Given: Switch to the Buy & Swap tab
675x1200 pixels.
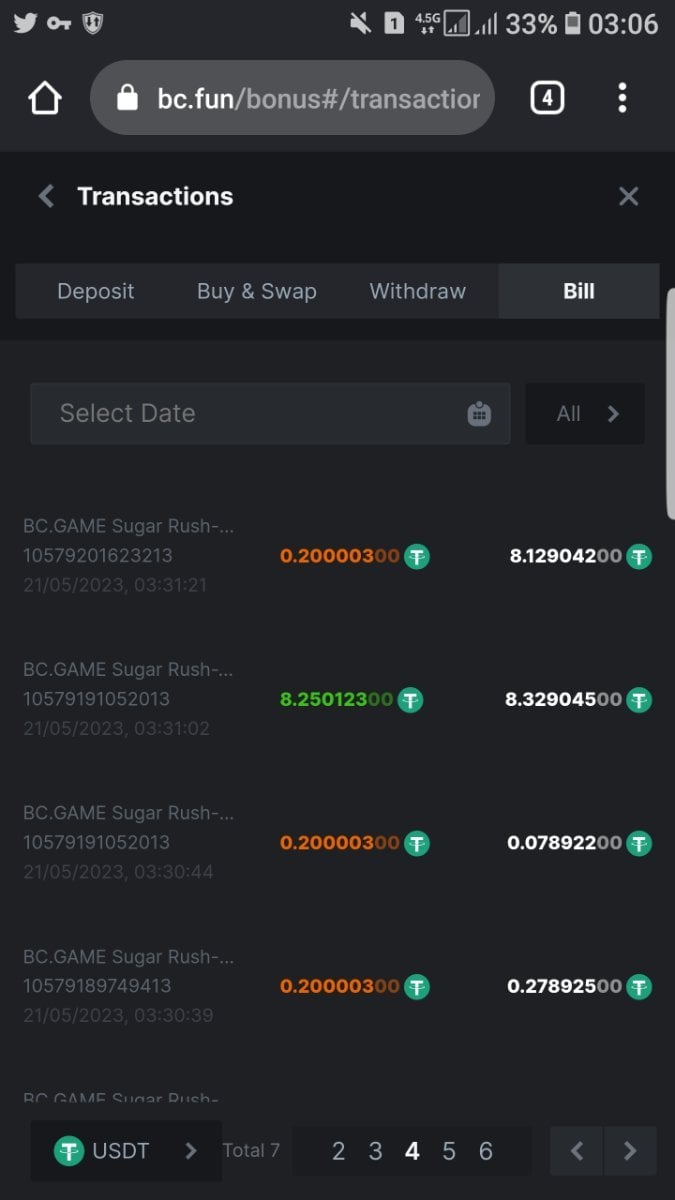Looking at the screenshot, I should [x=257, y=291].
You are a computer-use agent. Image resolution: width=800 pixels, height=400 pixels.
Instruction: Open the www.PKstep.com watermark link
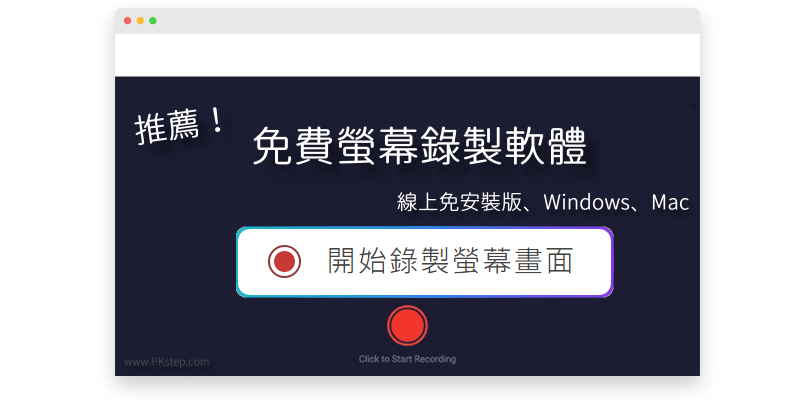166,362
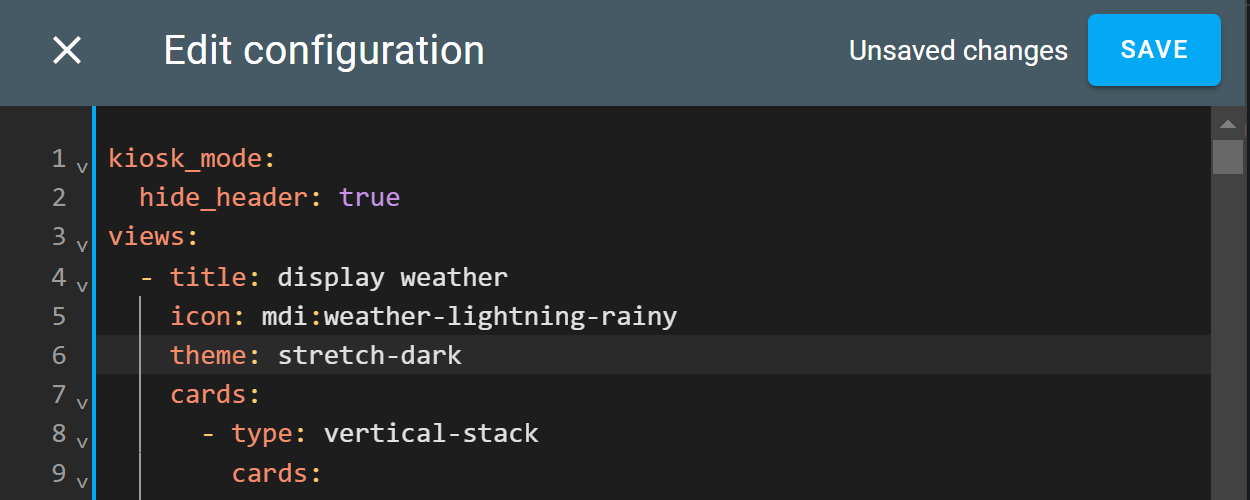The width and height of the screenshot is (1250, 500).
Task: Fold the views section on line 3
Action: (82, 244)
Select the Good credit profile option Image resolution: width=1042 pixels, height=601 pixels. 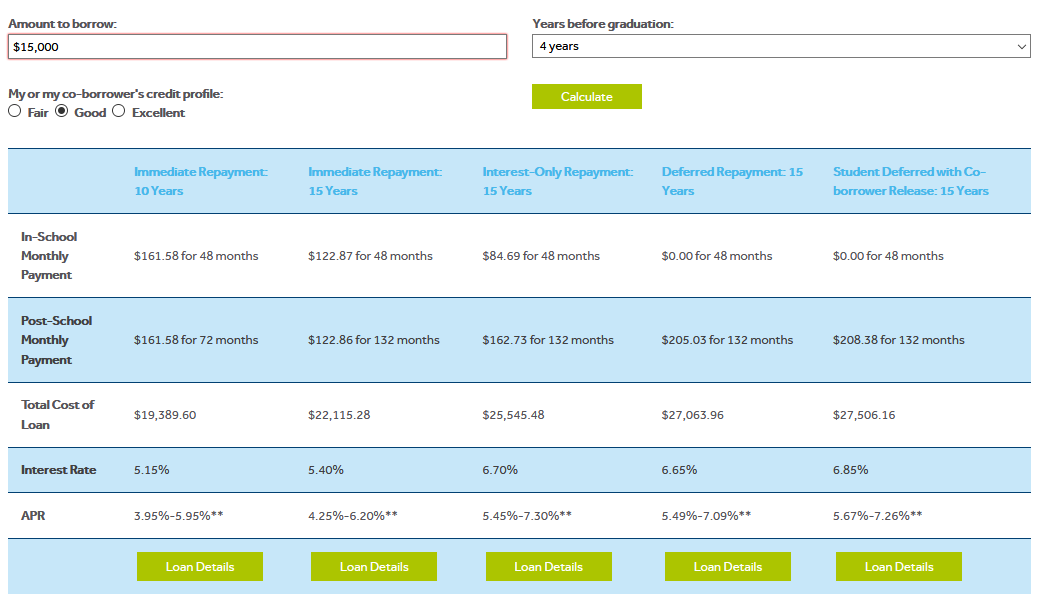coord(62,111)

◇ ◇ ◇ ◇

Leaving out the pictures, please output the lines in the entries above from the one with "675x1200 pixels." through the one with "You are a computer-use", exactly as they are.

Reply to the exercise:
675x1200 pixels.
Looking at the screenshot, I should [x=257, y=291].
You are a computer-use agent. Image resolution: width=800 pixels, height=400 pixels.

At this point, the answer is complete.